● Exercise objective: Without leaving anything out, print every line of the data.

[Stored data]
++++

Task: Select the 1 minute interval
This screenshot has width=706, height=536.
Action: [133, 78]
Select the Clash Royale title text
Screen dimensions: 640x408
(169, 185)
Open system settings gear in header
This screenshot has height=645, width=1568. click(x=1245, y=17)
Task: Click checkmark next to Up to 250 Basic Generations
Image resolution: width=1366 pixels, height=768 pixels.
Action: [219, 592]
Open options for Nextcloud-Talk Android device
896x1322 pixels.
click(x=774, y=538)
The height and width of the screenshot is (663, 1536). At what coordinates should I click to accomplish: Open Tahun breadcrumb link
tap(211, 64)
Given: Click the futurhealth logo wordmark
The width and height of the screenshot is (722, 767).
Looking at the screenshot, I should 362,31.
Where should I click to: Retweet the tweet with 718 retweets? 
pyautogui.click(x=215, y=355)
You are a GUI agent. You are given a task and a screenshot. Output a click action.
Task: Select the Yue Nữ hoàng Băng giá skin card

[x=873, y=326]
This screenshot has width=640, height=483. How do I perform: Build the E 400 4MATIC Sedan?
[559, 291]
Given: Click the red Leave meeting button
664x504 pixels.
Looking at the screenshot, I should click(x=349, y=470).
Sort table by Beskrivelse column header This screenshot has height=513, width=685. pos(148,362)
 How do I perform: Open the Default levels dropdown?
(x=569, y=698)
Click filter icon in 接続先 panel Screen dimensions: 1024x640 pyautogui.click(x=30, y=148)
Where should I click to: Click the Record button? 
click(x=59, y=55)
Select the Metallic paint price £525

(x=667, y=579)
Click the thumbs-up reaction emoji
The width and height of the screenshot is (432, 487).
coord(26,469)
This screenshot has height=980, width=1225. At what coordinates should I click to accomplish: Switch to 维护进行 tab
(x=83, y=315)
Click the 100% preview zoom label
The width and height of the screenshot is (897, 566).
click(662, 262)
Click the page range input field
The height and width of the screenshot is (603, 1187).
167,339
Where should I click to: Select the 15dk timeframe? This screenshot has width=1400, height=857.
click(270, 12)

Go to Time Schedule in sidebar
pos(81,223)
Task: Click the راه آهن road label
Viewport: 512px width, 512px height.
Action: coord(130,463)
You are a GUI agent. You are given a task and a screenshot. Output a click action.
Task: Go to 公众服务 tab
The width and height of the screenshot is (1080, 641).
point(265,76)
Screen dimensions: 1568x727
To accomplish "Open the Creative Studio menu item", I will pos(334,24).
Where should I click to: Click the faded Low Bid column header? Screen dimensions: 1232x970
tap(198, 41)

++++

● Solution:
Task: Select the 1 minute interval
This screenshot has width=706, height=536.
Action: [133, 78]
Select the Clash Royale title text
Screen dimensions: 640x408
(169, 185)
Open system settings gear in header
This screenshot has height=645, width=1568. click(x=1245, y=17)
Task: Click checkmark next to Up to 250 Basic Generations
Image resolution: width=1366 pixels, height=768 pixels.
Action: [219, 592]
Open options for Nextcloud-Talk Android device
896x1322 pixels.
click(x=774, y=538)
The height and width of the screenshot is (663, 1536). At what coordinates should I click to accomplish: Open Tahun breadcrumb link
tap(211, 64)
Given: Click the futurhealth logo wordmark
The width and height of the screenshot is (722, 767).
Looking at the screenshot, I should 362,31.
Where should I click to: Retweet the tweet with 718 retweets? 
pyautogui.click(x=215, y=355)
You are a GUI agent. You are given a task and a screenshot. Output a click action.
Task: Select the Yue Nữ hoàng Băng giá skin card

[x=873, y=326]
This screenshot has width=640, height=483. How do I perform: Build the E 400 4MATIC Sedan?
[559, 291]
Given: Click the red Leave meeting button
664x504 pixels.
Looking at the screenshot, I should click(x=349, y=470).
Sort table by Beskrivelse column header This screenshot has height=513, width=685. pos(148,362)
 How do I perform: Open the Default levels dropdown?
(x=569, y=698)
Click filter icon in 接続先 panel Screen dimensions: 1024x640 pyautogui.click(x=30, y=148)
Where should I click to: Click the Record button? 
click(x=59, y=55)
Select the Metallic paint price £525

(x=667, y=579)
Click the thumbs-up reaction emoji
The width and height of the screenshot is (432, 487).
coord(26,469)
This screenshot has height=980, width=1225. At what coordinates should I click to accomplish: Switch to 维护进行 tab
(x=83, y=315)
Click the 100% preview zoom label
The width and height of the screenshot is (897, 566).
click(662, 262)
Click the page range input field
The height and width of the screenshot is (603, 1187).
167,339
Where should I click to: Select the 15dk timeframe? This screenshot has width=1400, height=857.
click(270, 12)

Go to Time Schedule in sidebar
pos(81,223)
Task: Click the راه آهن road label
Viewport: 512px width, 512px height.
Action: coord(130,463)
You are a GUI agent. You are given a task and a screenshot. Output a click action.
Task: Go to 公众服务 tab
The width and height of the screenshot is (1080, 641).
point(265,76)
Screen dimensions: 1568x727
To accomplish "Open the Creative Studio menu item", I will pos(334,24).
Where should I click to: Click the faded Low Bid column header? Screen dimensions: 1232x970
tap(198, 41)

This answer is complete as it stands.